We filed Current Reports on Form 8-K with the SEC on November 21, 2006 and January 16, 2007. The Securities and Exchange Commission allows us to “incorporate” into the Prospectus the information we periodically file with the Securities and Exchange Commission. This means that we can disclose important information to you by referring you to those documents. The information incorporated by reference is considered to be part of the Prospectus. We hereby incorporate by reference the Current Reports on Form 8-K listed above, other than information deemed to be furnished to rather than filed with the SEC, except with respect to information deemed to be furnished rather than filed with the SEC contained in Item 7.01(a) to our Current Report on Form 8-K dated January 16, 2007, which shall be incorporated by reference into the Prospectus. Upon written or oral request, we will provide free of charge a copy of the documents we incorporate by reference to each person, including any beneficial owner of our common stock, to whom a copy of the Prospectus is delivered. To request a copy of any or all of these documents, you should write or telephone us at the following address and telephone number:

PW Eagle, Inc.

1550 Valley River Drive

Eugene, Oregon 97401

Telephone: (541) 349-8300

In addition, you may access these reports incorporated by reference through our website at www.pweagleinc.com

The information contained herein, including the information attached hereto, supplements and supersedes, in part, the information contained in the Prospectus. This Prospectus Supplement No. 4 should be read in conjunction with the Prospectus, and is qualified by reference to the Prospectus except to the extent that the information in this Prospectus Supplement No. 4 supersedes the information contained in the Prospectus.

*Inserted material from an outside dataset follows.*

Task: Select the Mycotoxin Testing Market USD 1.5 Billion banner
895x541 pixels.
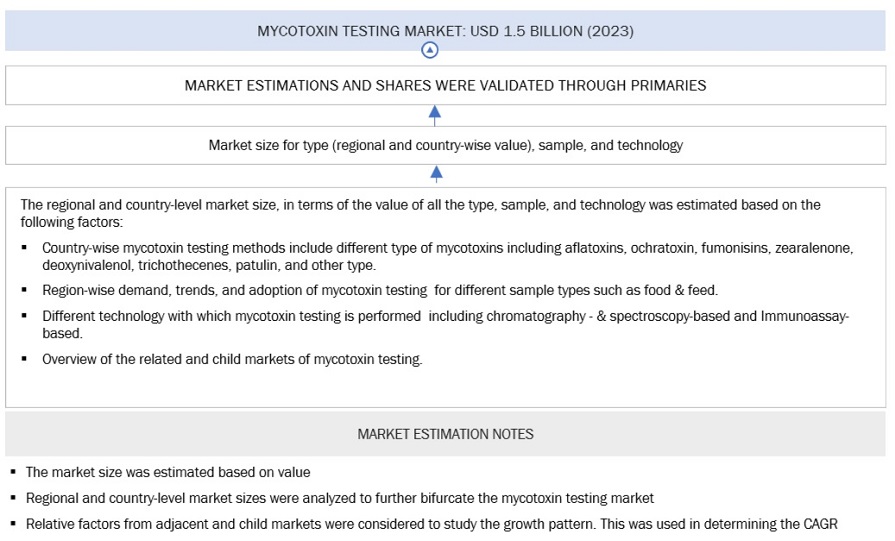Action: tap(445, 31)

Investing in our common stock is speculative and involves risk. See “Risk Factors” beginning on page 4 of the prospectus dated April 26, 2006, together with any additional or modified Risk Factors contained in supplements to such prospectus.

 


Neither the Securities and Exchange Commission nor any state securities commission has approved or disapproved of these securities or passed upon the adequacy or accuracy of this Prospectus Supplement No. 4. Any representation to the contrary is a criminal offense.

 


The date of this Prospectus Supplement No. 4 is January 16, 2006.